**TEXT BLOCK:**
*-*-*

From PyTorch to Android: Creating a Quantized TensorFlow Lite Model

7 minutes

read

•

18 March, 2025

This step-by-step guide details how to convert a pretrained computer vision model from PyTorch to quantized TensorFlow Lite model. We demonstrate this process using the timm MobileNetV3 classifier, exporting it to ONNX and then converting it to an INT8 quantized TensorFlow Lite model. Finally, we validate the converted model on an Android device using a sample application.

An official solution to convert PyTorch to TFLite is already available. However, this approach does not include the quantization process.

Edge AI is advancing rapidly, enabling real-time, efficient processing without relying on cloud computing. This shift enhances privacy, reduces latency, and lowers operational costs, making AI ideal for various applications:

Face Unlock on Smartphones – AI processes facial recognition locally for instant unlocking.
Voice Assistants – Devices like Google Nest execute commands locally for faster response times.
Healthcare Wearables – Smartwatches detect heart irregularities instantly, independent of an internet connection.

As edge AI continues to evolve, it is reshaping industries by making devices more intelligent, responsive, and independent.

Problem Statement

Deploying AI models on edge devices presents challenges in reducing resource demands while maintaining model performance. Limitations include restricted RAM, flash storage, CPU/GPU instruction support, and execution speed constraints.

While ONNX models can run on Android, converting them to TensorFlow Lite is highly advantageous due to its smaller size, faster inference, and superior hardware acceleration via NNAPI, GPU, and EdgeTPU. Although ONNX Runtime is cross-platform, TensorFlow Lite is preferred on Android due to its mobile-first optimizations, performance benefits, and deep integration within the Android ecosystem. Newer Android devices use the LiteRT library. More information about LiteRT can be found in Google’s blog post.

Prerequisites and Dependencies

A device running Android 14 or later
Permissions to deploy applications (sideloading an application) and access to device resources (READ_EXTERNAL_STORAGE permissions)

*-*-*

Data for finding displayed items
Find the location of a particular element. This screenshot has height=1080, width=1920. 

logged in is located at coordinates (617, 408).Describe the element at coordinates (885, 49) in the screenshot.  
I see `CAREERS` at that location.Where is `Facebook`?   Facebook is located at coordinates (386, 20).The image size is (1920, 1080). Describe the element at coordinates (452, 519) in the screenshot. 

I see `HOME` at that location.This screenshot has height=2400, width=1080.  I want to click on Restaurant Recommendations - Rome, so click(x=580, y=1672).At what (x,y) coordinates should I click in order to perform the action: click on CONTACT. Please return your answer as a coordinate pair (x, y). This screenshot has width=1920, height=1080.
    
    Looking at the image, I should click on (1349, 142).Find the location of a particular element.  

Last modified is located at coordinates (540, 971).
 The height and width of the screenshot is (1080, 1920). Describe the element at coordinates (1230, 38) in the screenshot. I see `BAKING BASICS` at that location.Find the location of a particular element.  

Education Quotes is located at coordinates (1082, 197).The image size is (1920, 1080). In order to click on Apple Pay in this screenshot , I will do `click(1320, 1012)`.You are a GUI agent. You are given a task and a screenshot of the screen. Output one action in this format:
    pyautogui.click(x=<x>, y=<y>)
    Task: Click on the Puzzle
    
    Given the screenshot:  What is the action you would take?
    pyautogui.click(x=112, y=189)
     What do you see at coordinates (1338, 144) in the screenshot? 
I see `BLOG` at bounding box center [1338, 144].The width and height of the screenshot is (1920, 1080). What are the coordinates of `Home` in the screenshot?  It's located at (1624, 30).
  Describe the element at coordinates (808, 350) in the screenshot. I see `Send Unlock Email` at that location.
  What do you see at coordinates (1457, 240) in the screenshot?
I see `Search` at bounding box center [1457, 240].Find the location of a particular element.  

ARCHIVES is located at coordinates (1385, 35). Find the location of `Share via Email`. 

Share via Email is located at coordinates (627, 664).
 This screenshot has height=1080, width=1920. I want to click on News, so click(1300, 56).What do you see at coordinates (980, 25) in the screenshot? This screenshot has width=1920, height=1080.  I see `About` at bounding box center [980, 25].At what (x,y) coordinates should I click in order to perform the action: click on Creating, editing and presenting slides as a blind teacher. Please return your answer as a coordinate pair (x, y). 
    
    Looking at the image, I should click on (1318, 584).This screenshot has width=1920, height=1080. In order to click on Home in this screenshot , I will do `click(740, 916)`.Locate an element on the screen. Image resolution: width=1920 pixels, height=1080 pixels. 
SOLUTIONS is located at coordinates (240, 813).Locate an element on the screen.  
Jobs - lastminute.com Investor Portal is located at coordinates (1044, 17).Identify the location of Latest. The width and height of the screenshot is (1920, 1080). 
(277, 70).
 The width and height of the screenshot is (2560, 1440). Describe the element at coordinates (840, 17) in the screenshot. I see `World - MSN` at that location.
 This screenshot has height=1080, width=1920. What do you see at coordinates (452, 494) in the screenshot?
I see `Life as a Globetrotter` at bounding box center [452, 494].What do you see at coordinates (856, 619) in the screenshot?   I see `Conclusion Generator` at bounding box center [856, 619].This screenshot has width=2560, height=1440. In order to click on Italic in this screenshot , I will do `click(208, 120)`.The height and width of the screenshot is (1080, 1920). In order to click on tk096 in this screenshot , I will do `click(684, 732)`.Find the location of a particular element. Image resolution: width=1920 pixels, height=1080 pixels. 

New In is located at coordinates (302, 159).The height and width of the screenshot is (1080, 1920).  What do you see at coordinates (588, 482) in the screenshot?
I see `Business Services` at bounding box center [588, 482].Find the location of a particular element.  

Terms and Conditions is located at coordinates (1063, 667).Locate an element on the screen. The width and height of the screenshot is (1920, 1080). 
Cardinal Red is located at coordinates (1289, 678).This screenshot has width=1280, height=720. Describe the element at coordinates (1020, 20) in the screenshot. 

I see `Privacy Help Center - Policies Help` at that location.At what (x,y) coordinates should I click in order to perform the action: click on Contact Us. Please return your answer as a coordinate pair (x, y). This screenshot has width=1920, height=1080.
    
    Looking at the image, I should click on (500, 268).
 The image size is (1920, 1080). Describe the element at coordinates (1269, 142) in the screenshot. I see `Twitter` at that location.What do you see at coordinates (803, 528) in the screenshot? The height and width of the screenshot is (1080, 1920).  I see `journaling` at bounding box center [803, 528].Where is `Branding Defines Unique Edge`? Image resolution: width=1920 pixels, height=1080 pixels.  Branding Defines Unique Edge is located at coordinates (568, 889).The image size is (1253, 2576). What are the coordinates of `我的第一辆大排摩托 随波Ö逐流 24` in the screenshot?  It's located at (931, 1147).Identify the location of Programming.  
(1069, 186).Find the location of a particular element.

*-*-*

**WHAT YOU ARE ASKED TO DO:** In the guide on converting a PyTorch model to TensorFlow Lite, what limitations does the Problem Statement give for deploying AI models on edge devices? List each one.

**SOLUTION:**
- Restricted RAM
- Flash storage
- CPU/GPU instruction support
- Execution speed constraints